Background: Metabolic syndrome (MetS) is considered to be a cluster of metabolic risk factors. The purpose of the current study was to determine the prevalence of MetS using 4 different definitions, including the modified Adult Treatment Panel III (ATP-III) for Asians, the American Association of Clinical Endocrinologists (AACE), the International Diabetes Federation (IDF), and Harmonized criteria, its 5 interrelated components, and their association with socio-demographic and anthropometric factors among Khalili Hospital’s personnel, Shiraz, Iran.
Methods: Eighty six females and 73 males from Khalili Hospital staff with the mean age of 37.5±8.5 years and 39.2±8.2 years, respectively were recruited and completed the course of the study.

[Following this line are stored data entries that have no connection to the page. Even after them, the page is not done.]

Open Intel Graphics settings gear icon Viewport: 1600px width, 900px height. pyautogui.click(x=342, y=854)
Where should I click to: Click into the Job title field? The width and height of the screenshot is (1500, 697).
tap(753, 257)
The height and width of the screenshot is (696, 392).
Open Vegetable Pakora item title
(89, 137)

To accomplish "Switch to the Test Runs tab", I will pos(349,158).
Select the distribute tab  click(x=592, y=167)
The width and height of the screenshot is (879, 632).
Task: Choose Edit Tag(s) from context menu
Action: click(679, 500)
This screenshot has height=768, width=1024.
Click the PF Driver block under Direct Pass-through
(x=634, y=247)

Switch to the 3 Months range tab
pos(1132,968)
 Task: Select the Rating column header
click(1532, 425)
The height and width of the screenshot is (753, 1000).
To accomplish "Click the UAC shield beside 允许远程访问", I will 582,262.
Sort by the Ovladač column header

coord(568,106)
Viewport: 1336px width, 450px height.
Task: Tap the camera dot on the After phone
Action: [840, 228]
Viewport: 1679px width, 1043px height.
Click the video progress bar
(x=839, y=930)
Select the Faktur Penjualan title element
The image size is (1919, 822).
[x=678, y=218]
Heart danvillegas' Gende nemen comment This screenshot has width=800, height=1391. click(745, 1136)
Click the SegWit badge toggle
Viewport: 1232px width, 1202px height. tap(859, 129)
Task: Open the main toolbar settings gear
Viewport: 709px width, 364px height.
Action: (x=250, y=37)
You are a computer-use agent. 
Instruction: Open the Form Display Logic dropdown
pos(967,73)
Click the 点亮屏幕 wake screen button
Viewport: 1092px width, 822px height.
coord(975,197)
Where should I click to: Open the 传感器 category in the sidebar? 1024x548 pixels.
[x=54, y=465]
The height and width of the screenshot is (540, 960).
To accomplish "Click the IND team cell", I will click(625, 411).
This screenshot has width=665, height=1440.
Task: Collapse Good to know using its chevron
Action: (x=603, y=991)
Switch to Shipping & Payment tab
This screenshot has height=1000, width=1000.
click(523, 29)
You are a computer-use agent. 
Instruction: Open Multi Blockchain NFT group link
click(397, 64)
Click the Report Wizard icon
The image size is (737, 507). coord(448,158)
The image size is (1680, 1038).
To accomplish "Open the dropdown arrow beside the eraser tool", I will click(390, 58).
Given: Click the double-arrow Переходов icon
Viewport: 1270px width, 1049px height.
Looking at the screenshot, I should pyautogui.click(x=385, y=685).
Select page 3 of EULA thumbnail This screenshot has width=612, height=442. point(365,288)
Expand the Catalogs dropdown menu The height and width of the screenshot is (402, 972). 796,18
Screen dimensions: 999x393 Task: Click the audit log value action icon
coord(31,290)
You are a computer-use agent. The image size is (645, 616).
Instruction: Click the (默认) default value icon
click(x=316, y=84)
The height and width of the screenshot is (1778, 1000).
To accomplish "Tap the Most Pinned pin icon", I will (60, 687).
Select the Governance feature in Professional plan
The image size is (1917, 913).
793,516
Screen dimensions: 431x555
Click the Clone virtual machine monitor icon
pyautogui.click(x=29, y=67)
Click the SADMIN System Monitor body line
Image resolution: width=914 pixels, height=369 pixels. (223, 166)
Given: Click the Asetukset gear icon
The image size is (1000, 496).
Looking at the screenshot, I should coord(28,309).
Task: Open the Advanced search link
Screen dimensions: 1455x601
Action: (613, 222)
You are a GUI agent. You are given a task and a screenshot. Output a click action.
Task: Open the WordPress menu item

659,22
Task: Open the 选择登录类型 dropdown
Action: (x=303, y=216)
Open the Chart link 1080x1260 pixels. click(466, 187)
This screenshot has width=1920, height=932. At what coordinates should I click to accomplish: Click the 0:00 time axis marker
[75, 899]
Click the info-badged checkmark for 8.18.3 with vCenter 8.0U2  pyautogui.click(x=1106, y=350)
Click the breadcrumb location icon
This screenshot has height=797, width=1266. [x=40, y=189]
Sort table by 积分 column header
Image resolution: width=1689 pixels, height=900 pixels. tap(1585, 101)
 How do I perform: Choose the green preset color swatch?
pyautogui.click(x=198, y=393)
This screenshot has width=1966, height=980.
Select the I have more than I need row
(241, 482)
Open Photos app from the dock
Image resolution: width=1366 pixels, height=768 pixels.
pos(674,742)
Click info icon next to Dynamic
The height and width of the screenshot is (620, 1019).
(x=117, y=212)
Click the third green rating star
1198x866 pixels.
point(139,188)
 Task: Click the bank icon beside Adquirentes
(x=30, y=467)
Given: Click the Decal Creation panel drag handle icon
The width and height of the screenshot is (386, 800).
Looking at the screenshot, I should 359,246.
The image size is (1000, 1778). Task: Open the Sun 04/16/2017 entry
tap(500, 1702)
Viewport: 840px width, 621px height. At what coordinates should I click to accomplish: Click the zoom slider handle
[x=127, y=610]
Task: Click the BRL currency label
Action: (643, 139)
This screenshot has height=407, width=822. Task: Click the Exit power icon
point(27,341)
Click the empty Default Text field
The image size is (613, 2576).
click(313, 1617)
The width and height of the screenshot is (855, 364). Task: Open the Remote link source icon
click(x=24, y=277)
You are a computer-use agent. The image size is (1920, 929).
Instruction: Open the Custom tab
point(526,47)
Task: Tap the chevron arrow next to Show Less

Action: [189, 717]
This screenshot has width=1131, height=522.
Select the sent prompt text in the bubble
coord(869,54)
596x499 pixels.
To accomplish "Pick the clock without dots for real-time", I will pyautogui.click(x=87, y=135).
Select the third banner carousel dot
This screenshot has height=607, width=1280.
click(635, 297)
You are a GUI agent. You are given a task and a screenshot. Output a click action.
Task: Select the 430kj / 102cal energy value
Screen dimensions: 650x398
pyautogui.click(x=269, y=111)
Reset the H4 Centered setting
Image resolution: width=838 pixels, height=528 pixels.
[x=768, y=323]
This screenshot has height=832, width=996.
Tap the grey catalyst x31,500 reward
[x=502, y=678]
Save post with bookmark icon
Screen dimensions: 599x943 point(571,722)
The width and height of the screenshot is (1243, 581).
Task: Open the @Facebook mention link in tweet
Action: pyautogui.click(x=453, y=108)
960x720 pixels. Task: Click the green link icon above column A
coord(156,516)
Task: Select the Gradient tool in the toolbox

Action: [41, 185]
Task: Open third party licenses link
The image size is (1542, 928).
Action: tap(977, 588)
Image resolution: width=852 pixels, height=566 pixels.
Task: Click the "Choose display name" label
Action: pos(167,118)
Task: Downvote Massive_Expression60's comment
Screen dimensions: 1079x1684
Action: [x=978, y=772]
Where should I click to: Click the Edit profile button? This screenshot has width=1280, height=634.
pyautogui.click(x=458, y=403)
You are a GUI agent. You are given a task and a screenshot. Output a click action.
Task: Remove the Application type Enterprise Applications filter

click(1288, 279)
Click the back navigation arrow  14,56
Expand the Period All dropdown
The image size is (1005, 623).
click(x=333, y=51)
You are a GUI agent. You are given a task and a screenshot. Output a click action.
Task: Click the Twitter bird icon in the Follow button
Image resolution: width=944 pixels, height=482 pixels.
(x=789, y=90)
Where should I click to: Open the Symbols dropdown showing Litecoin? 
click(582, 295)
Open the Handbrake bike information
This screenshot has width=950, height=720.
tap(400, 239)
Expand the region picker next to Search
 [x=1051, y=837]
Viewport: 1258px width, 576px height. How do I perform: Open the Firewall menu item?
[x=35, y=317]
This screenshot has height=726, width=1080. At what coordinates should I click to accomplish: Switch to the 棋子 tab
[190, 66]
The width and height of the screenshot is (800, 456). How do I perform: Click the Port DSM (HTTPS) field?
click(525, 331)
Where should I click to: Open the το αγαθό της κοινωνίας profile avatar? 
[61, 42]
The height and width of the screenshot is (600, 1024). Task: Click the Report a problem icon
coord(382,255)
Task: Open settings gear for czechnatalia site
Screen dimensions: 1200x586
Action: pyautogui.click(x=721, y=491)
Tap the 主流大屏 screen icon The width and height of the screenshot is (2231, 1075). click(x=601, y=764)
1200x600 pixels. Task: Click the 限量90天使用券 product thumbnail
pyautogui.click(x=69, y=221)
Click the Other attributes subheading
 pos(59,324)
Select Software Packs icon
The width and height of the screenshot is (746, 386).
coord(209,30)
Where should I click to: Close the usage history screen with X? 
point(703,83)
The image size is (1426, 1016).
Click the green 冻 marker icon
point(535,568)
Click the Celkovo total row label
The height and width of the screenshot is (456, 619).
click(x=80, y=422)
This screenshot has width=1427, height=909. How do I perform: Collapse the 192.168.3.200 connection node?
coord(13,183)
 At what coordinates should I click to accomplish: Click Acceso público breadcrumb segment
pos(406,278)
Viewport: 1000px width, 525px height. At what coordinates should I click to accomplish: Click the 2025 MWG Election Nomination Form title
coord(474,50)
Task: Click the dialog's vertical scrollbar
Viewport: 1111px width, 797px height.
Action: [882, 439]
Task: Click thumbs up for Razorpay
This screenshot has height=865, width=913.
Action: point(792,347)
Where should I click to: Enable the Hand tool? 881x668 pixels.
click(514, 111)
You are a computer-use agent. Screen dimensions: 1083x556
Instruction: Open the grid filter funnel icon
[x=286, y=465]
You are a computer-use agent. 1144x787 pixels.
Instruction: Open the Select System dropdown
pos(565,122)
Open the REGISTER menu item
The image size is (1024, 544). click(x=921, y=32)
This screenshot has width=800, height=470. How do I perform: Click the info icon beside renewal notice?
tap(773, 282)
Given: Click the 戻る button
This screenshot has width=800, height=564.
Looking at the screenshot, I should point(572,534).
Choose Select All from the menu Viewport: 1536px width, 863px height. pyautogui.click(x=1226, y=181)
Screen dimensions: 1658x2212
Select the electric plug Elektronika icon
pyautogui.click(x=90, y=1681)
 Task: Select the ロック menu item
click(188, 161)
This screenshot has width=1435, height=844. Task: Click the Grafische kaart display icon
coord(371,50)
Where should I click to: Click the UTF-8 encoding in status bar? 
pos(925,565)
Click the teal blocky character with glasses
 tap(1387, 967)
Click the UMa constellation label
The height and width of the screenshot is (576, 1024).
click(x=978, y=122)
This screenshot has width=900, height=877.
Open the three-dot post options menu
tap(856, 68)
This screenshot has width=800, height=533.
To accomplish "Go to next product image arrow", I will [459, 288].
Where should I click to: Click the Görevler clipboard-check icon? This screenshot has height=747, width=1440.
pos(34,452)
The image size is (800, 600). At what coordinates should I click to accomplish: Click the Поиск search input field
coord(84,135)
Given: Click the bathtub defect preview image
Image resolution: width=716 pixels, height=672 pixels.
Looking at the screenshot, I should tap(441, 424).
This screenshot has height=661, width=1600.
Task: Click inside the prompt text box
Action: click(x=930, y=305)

Socio-demographic, anthropometric, and biochemical parameters were collected. Data were analyzed using SPSS version 19.
Results: The prevalence of MetS in the study population was 27.7%,7.5%, 24.5%, and 27.7% based on modified ATP III for Asians, AACE, IDF, and Harmonized definitions, respectively. The mean value of body mass index (BMI) and waist to hip ratio (W/H) was 25.3±4.0 kg/m2 and 0.9±0.1, respectively. The prevalence of MetS was only significantly higher in males than in females according to IDF criteria (30.1% vs. 19.8%; p=0.027). Neither educational status nor familial history of chronic diseases had a significant association with the prevalence of MetS (p>0.05).
Conclusion: Applying definitions with ethnicity-specific abdominal obesity cut-points seems to be better for diagnosis of the syndrome.